Nunca escondi que a maternidade precoce não foi para mim — até escrevi um livro sobre isso. Depois de um ano de depressão pós-parto severa, que tornou quase impossível me conectar com meu filho ou acreditar que a maternidade pudesse ser prazerosa, lentamente me recuperei por meio de terapia, medicação e o trabalho nada glamouroso de me transformar.

Mesmo no meu pior momento, uma coisa se manteve: a forma como eu pensava sobre o que vestia. Eu me agarrava desesperadamente às roupas, como uma das minhas poucas chances de me sentir como meu antigo eu. No auge da crise, mandei costurar cós elásticos em saias da Miu Miu que eu não conseguia mais fechar e forcei meu corpo inchado em peças vintage que havia colecionado ao longo dos anos — mesmo que meu abdômen ainda distendido esticasse o tecido envelhecido, levando estranhos a perguntar: "Quando você vai dar à luz?" Recusei-me a ceder, e foi assim que acabei bêbada em uma festa com um vestido Chanel de zíper quebrado, as costas abertas revelando minha calcinha — não de uma forma intencional, ao estilo Hailey Bieber de se vestir nua, mas no estilo "Tuesday" estampado na bunda da minha infância em Indiana.

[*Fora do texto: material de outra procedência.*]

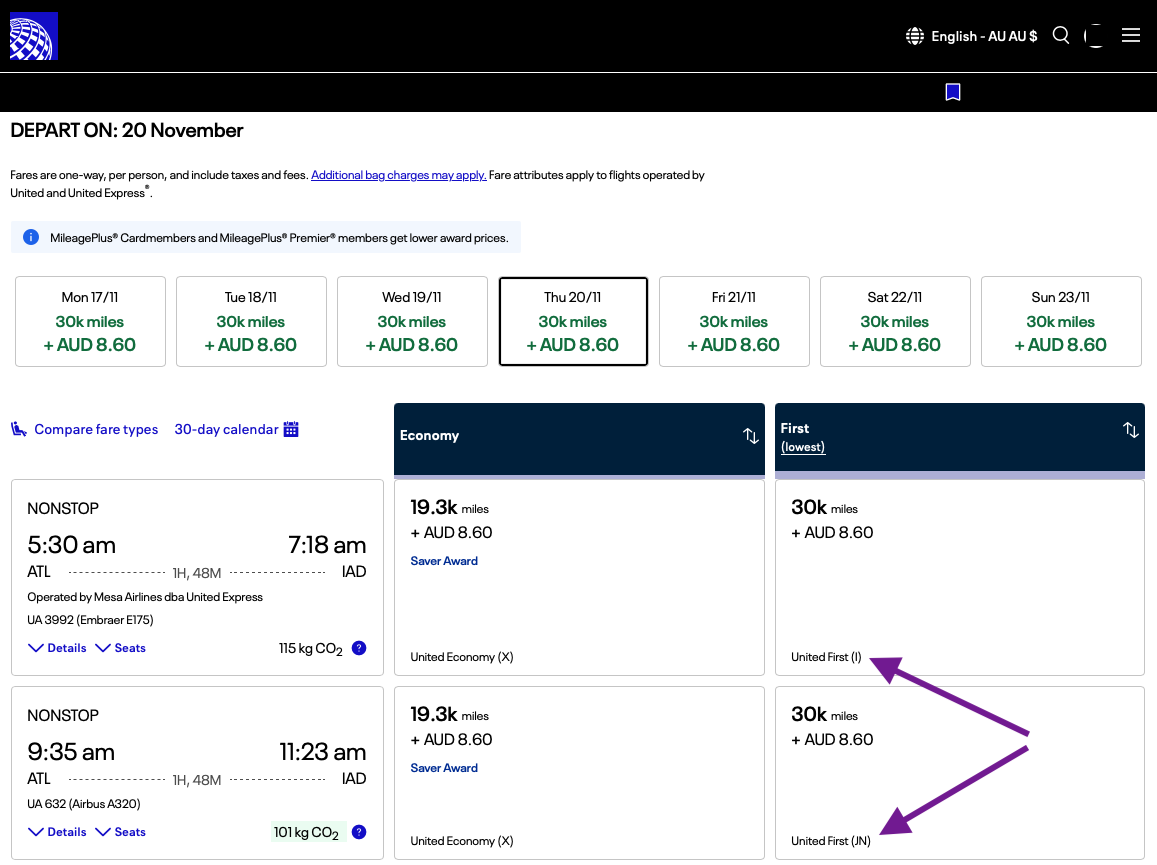Click the user profile circle icon

(1095, 36)
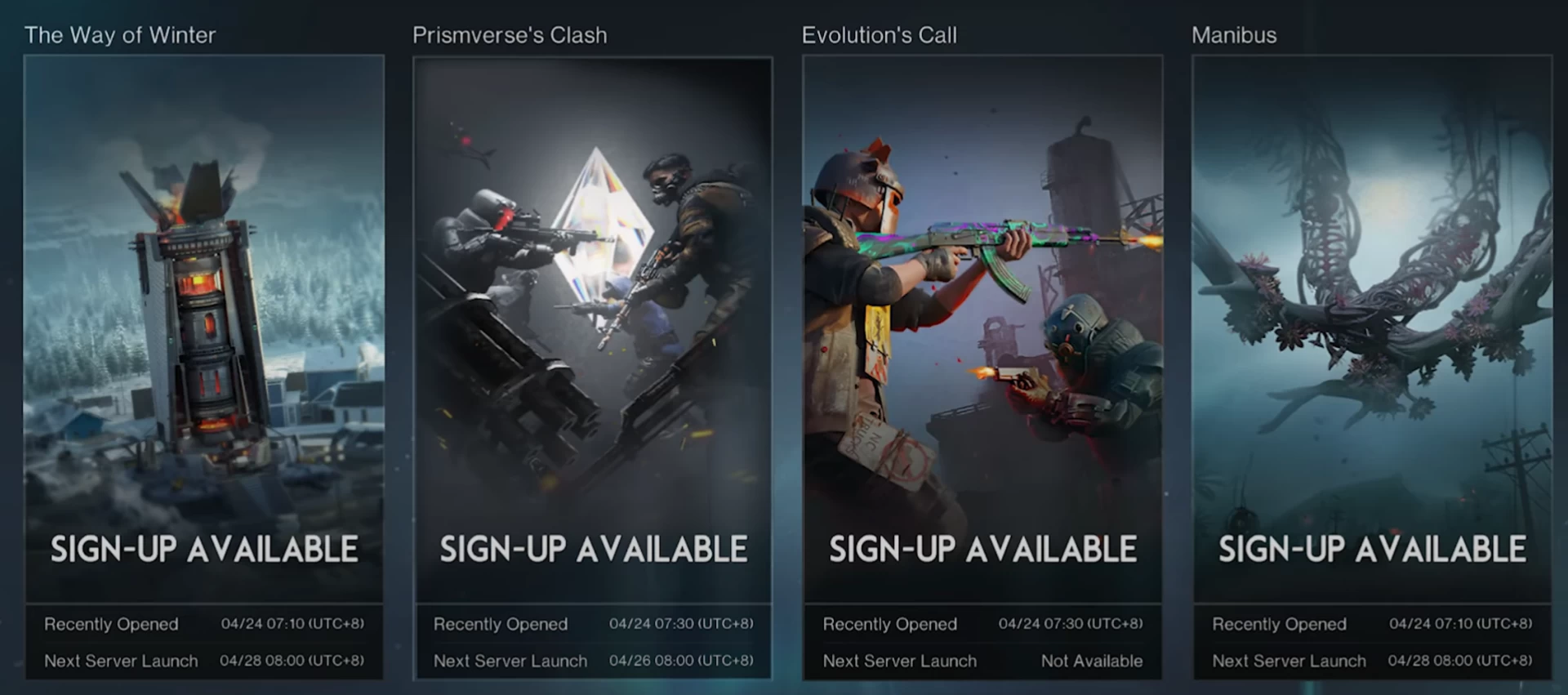Click Sign-Up Available on Prismverse's Clash
Image resolution: width=1568 pixels, height=695 pixels.
tap(594, 549)
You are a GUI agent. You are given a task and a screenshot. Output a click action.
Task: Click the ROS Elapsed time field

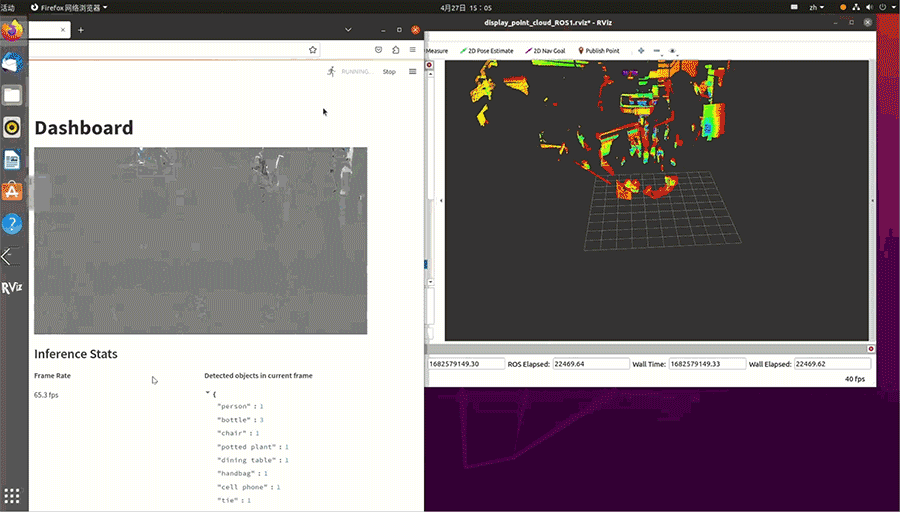coord(589,364)
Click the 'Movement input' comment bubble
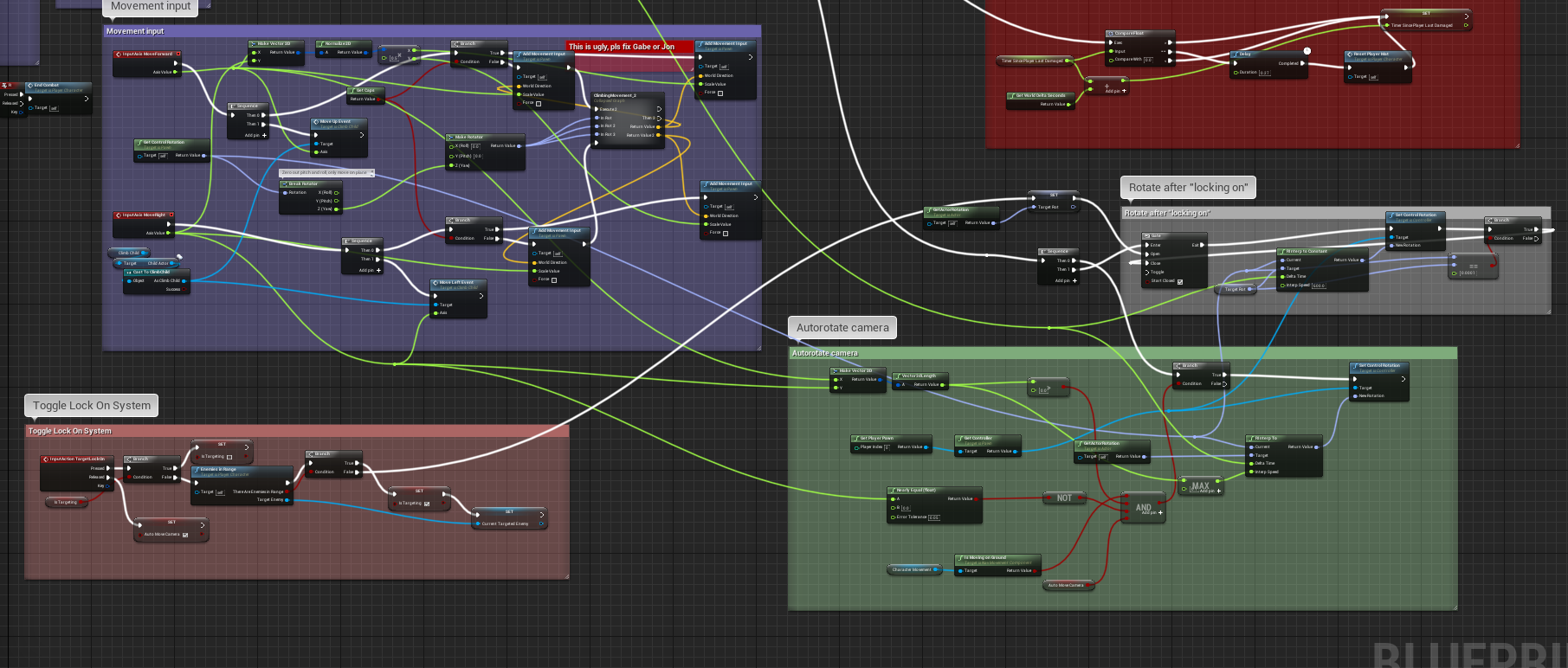Screen dimensions: 1568x668 coord(151,7)
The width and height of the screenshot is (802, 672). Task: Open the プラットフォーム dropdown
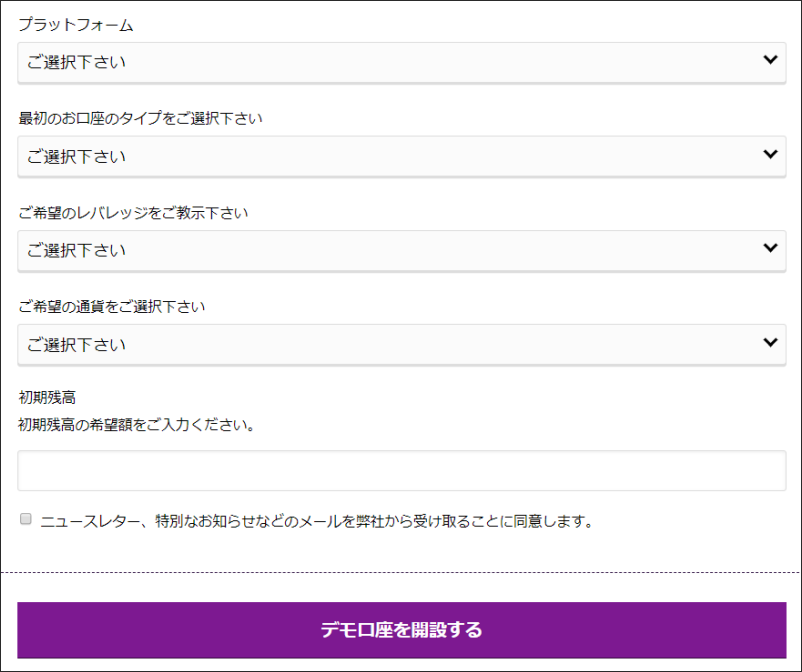click(400, 62)
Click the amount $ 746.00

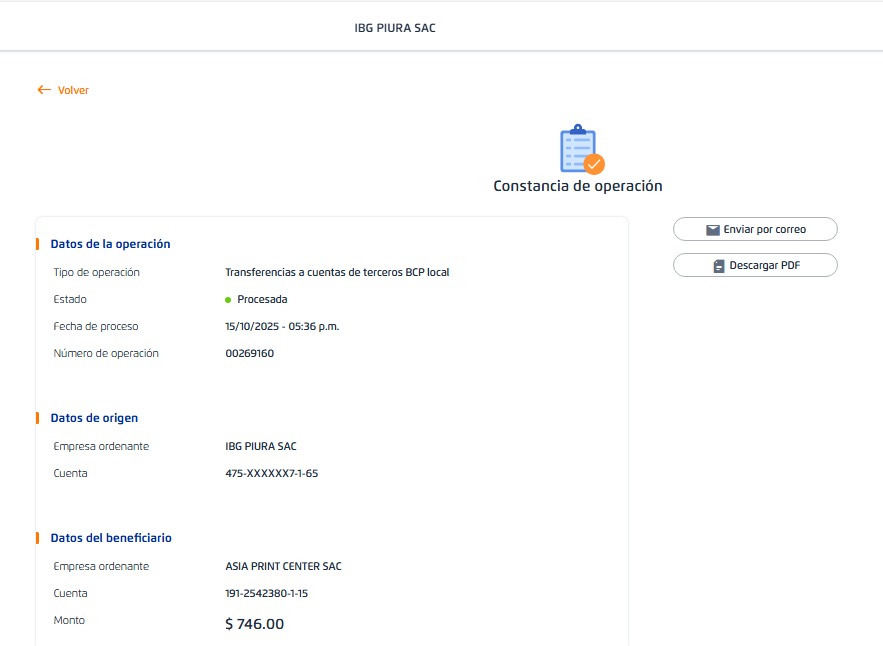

Depois daquele ano, algo mudou: eu havia me apaixonado pelo meu filho. Senti o dever de amar meus filhos de uma forma que os ensinasse a se amar. E, egoistamente, queria que a maternidade fosse divertida e gratificante para mim, já que era um trabalho permanente. Essa parte parecia quase tabu admitir, mas era importante. Então, comecei a aprender a ser mãe de maneiras que pareciam autênticas, honrando quem eu era, não apenas quem eu achava que deveria me tornar.

Houve um tempo em que as roupas eram pura fantasia — uma versão etérea de quem eu poderia me tornar. Elas preenchiam as revistas de Nova York, e discuti-las era uma forma de me conectar com outras mulheres, construindo amizades elétricas e esperançosas. As roupas já prometeram possibilidade. Eu merecia mais do que monotonia, mesmo de tênis.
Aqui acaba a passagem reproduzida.